++++ 本文 ++++

今朝,大学の正門の前に人だかりができていた.
今日は大学の入学式らしい.
教員なのに全然認識していなかった.
入学された皆様,おめでとうございます.
これからまた一生懸命,勉学にいそしんでください.
さて,昨日のLorenz氏の次世代のデバイスの話にもあったのだけれど,
世の中にあふれているインバータなどのパワーエレクトロニクス機器は,
高速なスイッチング(ONとOFF)を繰り返すことによって,
交流を直流に変えたり,直流を交流に変えたりしている.
そのスイッチングの周波数は,産業用の大容量のものであれば
使用してる半導体素子の損失を小さくするために,
数kHz以下となっている(1秒間に2000から3000回のON/OFFをする)
こうした周波数であると,磁気素子(コイル)などがそれに伴って
振動し,音を出すことになる.
だから家電製品では,人間の可聴域を超える周波数で動作するように
設計される.具体的には17kHzとか,18kHzとかである.
人間の耳はだいたい20kHz程度まで聞こえるとされていて,
それをもとにCDに収められる音は20kHzで切られている(フィルタリング).
このくらいの周波数になると,半導体素子のスイッチング損失と呼ばれる
損失が多く発生してしまい,効率が悪くなってしまうという問題がある.
SiCやGaNの次世代素子を使えば,
低損失で高速なスイッチングが可能となるので,
もっと高い周波数での動作で設計でき,こうした問題は解消されることが
期待されている.
しかし,人間の脳は聞こえていると認識しなくても,
音はちゃんと耳を通じて脳の中へと入ってきているらしい.
それが音質に影響していると言われている.
つややかなバイオリンの音や金属的な笛の音.
そうした豊かな音の響きは,どうも人間の可聴域とされていた
周波数以外の音によって下支えされているのではないか,
と考えられるようになった.
その結果,SACDでは100kHzの再生能力を持つと言われるまで,
音楽媒体の再生周波数帯が広がっている.

++++

上のスイッチング周波数と人間の可聴域についての文章を、最後の文に続けて書き進めなさい。

++++ 利用可能なデータ ++++

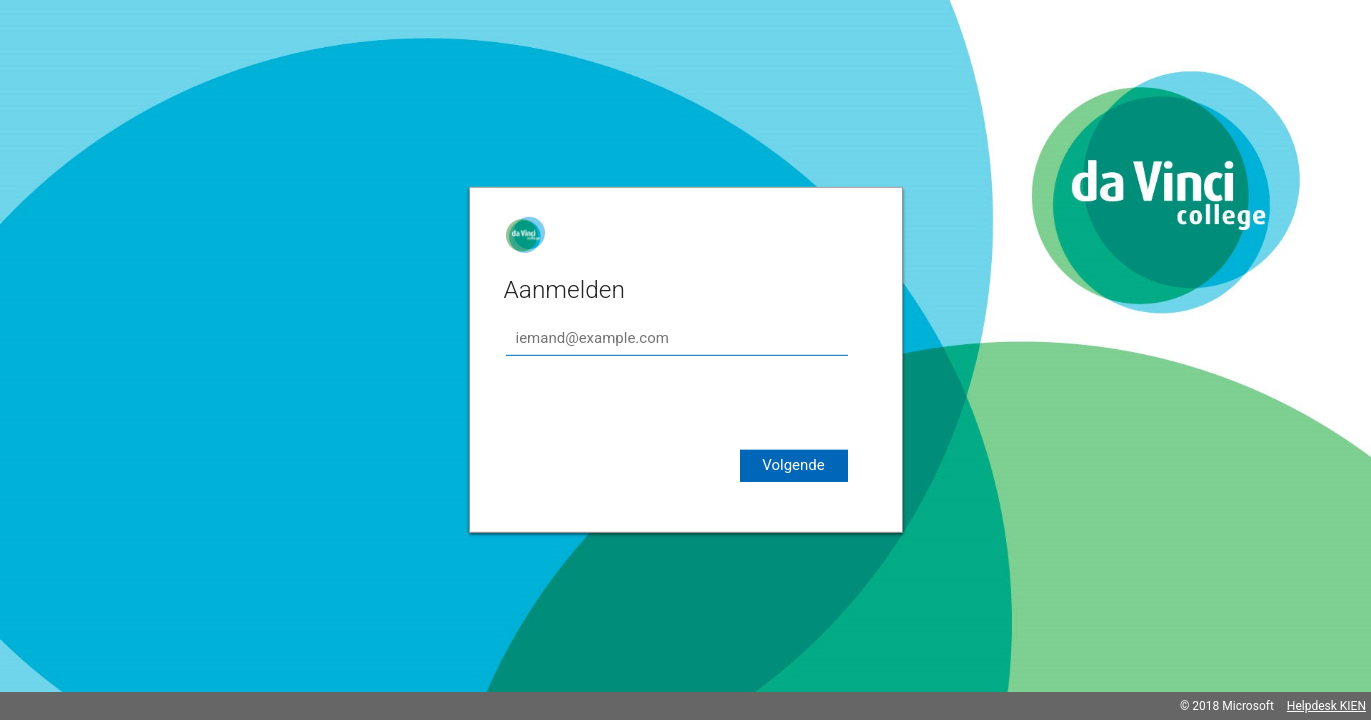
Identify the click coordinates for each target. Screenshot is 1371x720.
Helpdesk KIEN (1326, 706)
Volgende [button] (793, 465)
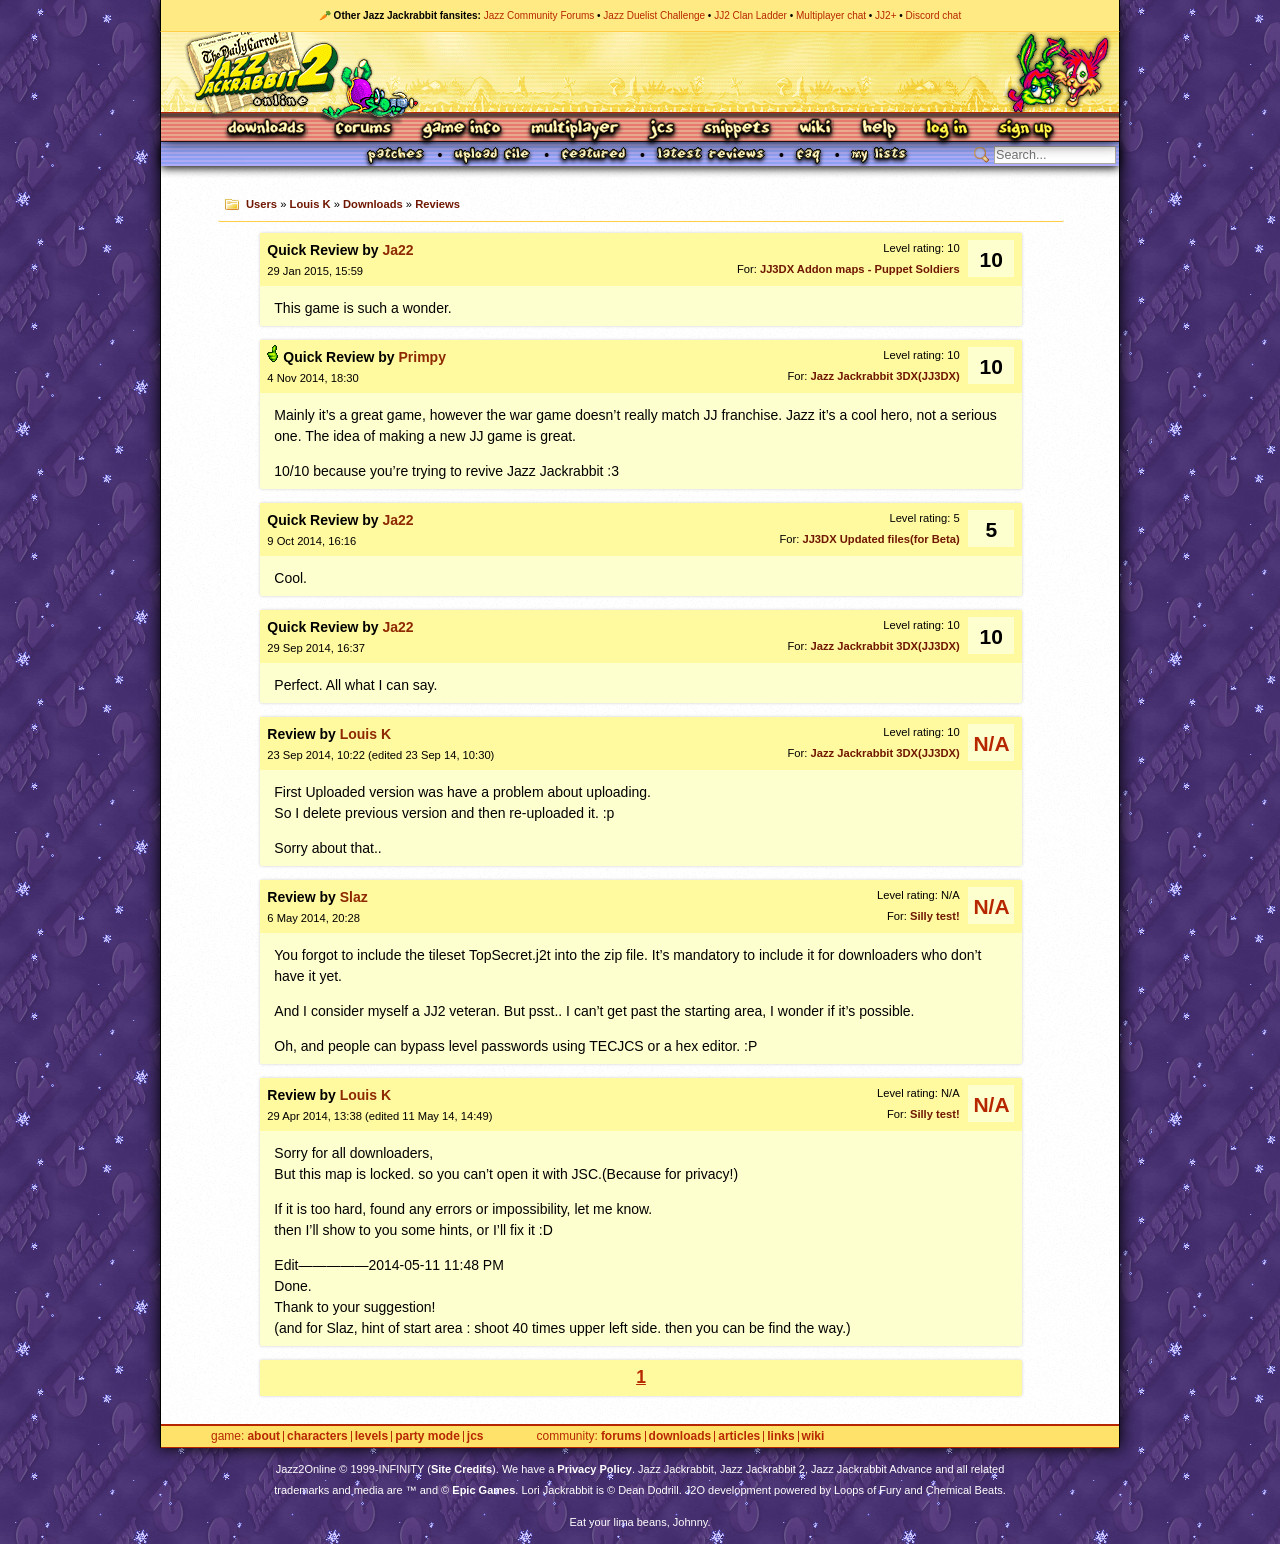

++++

- 課題の解答
(実際には,もっと高いサンプリング周波数なのだけど)
しかし,それは一般の人の話である.
色覚についても,紫外領域の光が見える人がいるように,
20kHz以上の音も聞こえる人がいる.
最近気づいたのだけれど,私が
冷蔵庫や太陽光発電用インバータなどの
そばに行くと,やわらかな音がする.
ほんわかとまるで環境音楽のような印象である.
自宅の台所などに夜一人起きていると,
そうした音がかすかに聞こえていたのだけれど,
その音の発信源が,そうした家電製品であることに最近気づいた.
どうも私には20kHz程度の音がかすかに聞こえるらしい.
意外にそうした音は心地よい.
またインバータによっては,PWMなどの変調方式を
制御によってときどき変更しているらしく,
聞こえてくる音色も変わっていく.
こうした音は,ドアひとつ隔てるだけで
聞こえなくなるので,睡眠などには全然問題にならないのだけれど
(夜に問題になるのは,主に低周波の方である)
世の中で,こうした音色に耳を澄ませている人が
どれだけいるのだろうかと,夜中の台所のテーブルで
ひとり考えた.
聞こえないと思って設計している技術者は,
私のような一部の人たちのことなど考えていないに違いない.
彼らは知らず知らずのうちに,環境音楽を作り出しているのだ.
(一部の人にとってだけれど)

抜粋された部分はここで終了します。